**Exercise prompt**
Please report every line of the records that contains the string "height", matching case exactly.

**Material to process**

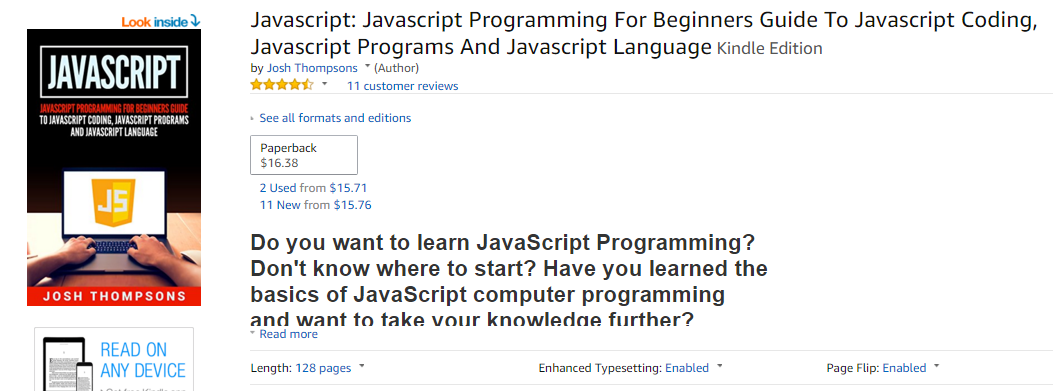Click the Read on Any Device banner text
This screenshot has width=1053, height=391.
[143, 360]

...

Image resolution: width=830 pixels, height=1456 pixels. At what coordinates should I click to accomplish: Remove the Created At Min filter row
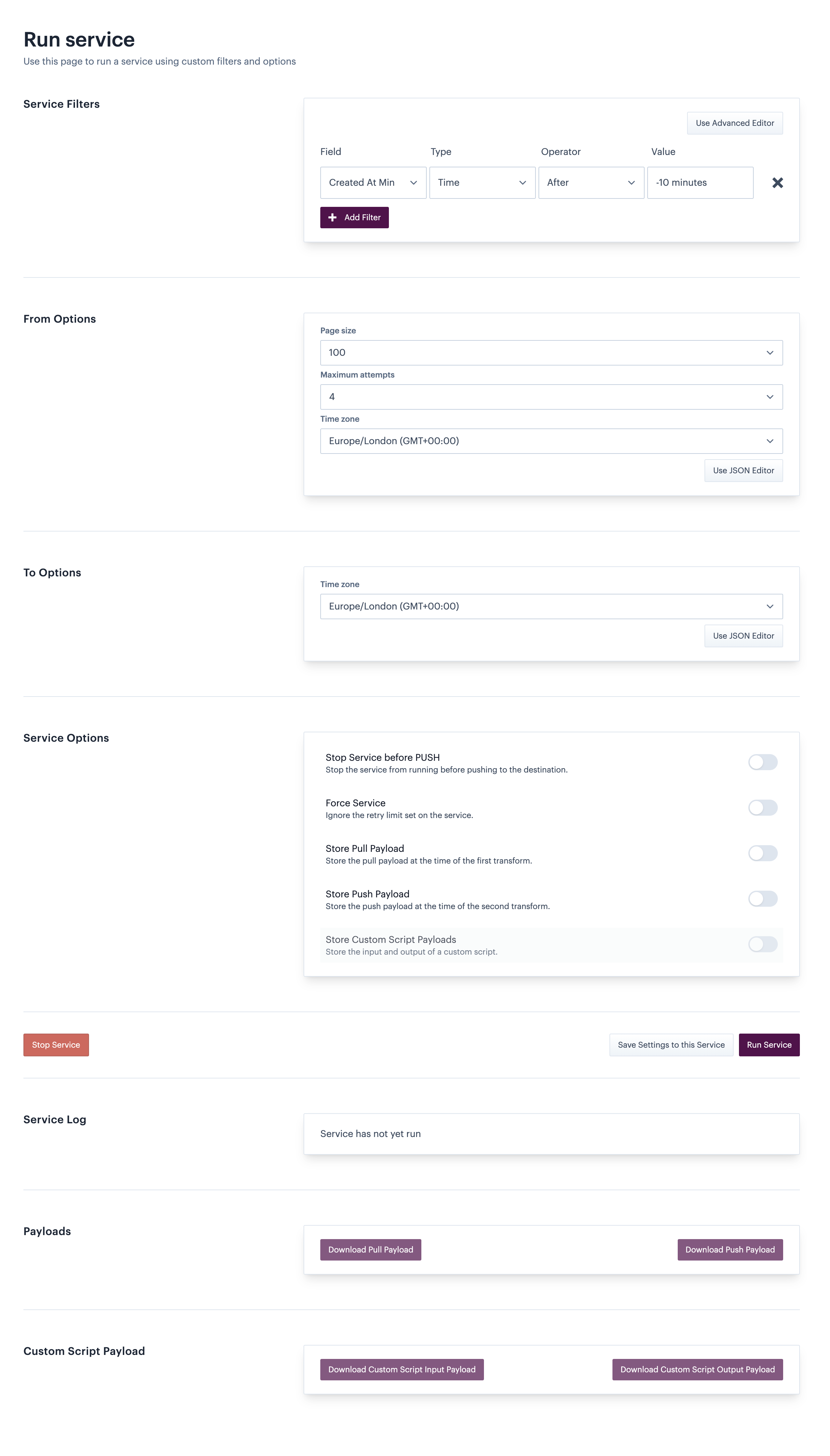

==

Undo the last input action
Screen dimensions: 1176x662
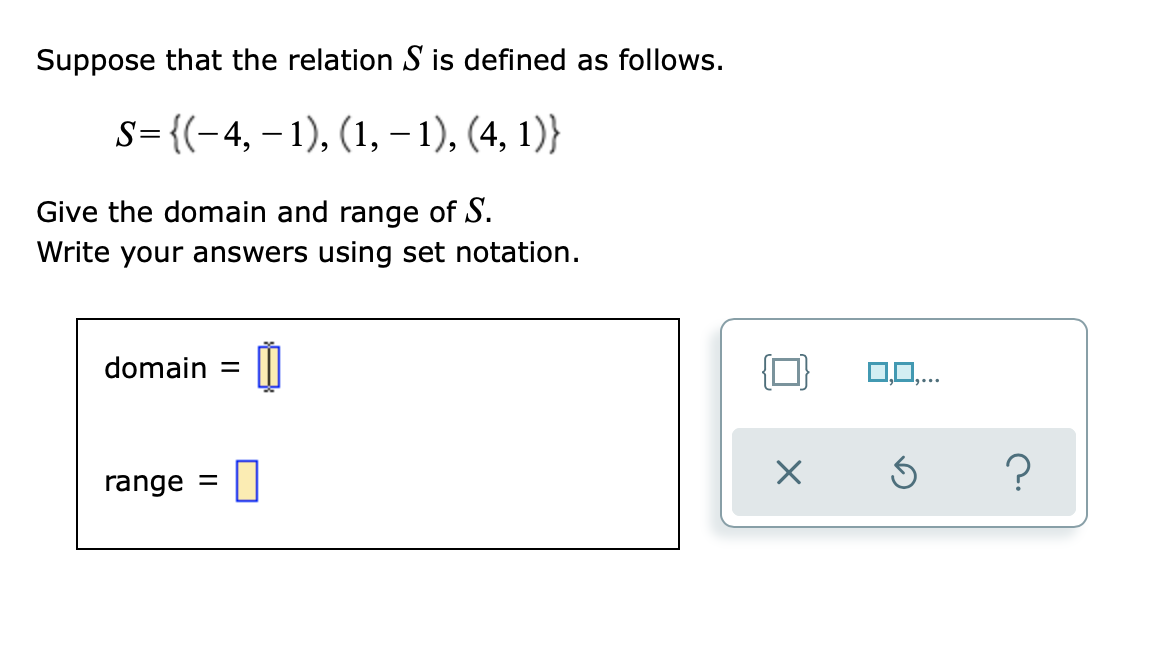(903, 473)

**Response to the task**
This screenshot has width=1053, height=391.
Image resolution: width=830 pixels, height=1456 pixels. At what coordinates should I click to accomplish: Remove the Created At Min filter row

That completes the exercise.